While for most companies, supplier embedded AI should be sufficient, large global programs with complex, multi-supplier ecosystems “may benefit from owning an LLM ‘layer’ on top of supplier data, where they can feed curated, business specific data to get an edge,” says Duffy. 

‘Plug and Play’ Still Far Away

While AI is already taking on the high-volume, detail-oriented work that once bogged down finance teams and providing an immediate impact in things like automating audit checks, flagging everything from duplicate spend to out-of-policy items like alcohol to fraudulent AI-generated receipts, as well as powering receipt-matching and corporate card reconciliation, the “plug-and-play” promise is still developing in areas that demand absolute precision, such as advanced financial reporting, where the high bar for 100 percent verifiable accuracy is

a significant challenge, says Refua.

“Overall, a major hurdle is often not the AI itself, but bridging the gap between its capabilities and the complex, often customized world of legacy ERP systems,” he adds. 

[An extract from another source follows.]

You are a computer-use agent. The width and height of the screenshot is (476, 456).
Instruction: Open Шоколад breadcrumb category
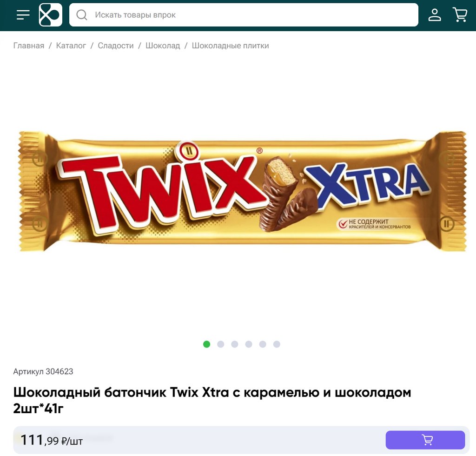(163, 46)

Indeed the “plug-and-play” promise often falls short because corporations run fragmented ecosystems that include different TMCs, multiple OBTs, varied expense systems, and card providers that don’t always connect seamlessly, says Duffy.

“Many AI tools work well in isolation, but don’t yet flow across this landscape,” he notes. “Emerging standards like the Model Context Protocol (MCP) could eventually solve for interoperability by letting AI securely query across different systems. But this is still very early in its evolution and adoption.”  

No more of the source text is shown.